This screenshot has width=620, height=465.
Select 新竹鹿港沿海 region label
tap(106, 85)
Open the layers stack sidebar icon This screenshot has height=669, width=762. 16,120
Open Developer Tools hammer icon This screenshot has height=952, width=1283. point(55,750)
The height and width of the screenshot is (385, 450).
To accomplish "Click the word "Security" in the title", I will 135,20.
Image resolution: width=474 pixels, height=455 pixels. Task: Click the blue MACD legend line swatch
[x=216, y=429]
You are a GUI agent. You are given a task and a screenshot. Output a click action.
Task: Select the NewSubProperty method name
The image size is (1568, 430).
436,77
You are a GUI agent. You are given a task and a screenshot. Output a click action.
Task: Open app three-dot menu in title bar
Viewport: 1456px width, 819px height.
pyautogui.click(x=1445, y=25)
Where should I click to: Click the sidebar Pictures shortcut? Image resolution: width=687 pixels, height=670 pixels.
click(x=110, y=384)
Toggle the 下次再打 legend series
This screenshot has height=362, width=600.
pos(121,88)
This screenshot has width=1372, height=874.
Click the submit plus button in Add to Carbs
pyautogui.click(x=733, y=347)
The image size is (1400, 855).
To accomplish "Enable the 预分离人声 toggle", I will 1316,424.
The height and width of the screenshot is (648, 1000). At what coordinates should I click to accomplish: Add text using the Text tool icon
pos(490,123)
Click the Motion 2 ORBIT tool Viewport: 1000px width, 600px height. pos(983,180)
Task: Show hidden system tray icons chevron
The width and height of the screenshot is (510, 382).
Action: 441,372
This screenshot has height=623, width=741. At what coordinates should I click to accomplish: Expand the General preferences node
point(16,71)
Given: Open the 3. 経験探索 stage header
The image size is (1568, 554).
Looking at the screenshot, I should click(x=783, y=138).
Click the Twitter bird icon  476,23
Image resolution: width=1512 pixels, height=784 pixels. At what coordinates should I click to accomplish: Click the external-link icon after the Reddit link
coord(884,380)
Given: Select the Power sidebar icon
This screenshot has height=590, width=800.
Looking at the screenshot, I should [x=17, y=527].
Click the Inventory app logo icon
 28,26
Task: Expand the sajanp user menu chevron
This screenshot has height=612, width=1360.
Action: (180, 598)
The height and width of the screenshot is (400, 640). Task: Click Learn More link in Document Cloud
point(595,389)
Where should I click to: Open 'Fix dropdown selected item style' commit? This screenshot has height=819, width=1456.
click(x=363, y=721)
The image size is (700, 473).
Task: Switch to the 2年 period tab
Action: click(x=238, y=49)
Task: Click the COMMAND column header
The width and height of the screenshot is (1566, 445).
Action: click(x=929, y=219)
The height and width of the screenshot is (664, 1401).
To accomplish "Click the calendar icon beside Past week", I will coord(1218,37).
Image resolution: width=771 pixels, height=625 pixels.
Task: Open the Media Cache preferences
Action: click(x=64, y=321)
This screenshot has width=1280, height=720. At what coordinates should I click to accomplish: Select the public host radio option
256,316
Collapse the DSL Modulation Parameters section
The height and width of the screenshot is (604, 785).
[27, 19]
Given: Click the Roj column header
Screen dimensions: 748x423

___

• _To be done_
Copy out verbatim the items from the line with "Given: Select the Power sidebar icon" up to and including the line with "Action: click(x=929, y=219)".

• _Exercise solution_
Given: Select the Power sidebar icon
This screenshot has height=590, width=800.
Looking at the screenshot, I should [x=17, y=527].
Click the Inventory app logo icon
 28,26
Task: Expand the sajanp user menu chevron
This screenshot has height=612, width=1360.
Action: (180, 598)
The height and width of the screenshot is (400, 640). Task: Click Learn More link in Document Cloud
point(595,389)
Where should I click to: Open 'Fix dropdown selected item style' commit? This screenshot has height=819, width=1456.
click(x=363, y=721)
The image size is (700, 473).
Task: Switch to the 2年 period tab
Action: click(x=238, y=49)
Task: Click the COMMAND column header
The width and height of the screenshot is (1566, 445).
Action: click(x=929, y=219)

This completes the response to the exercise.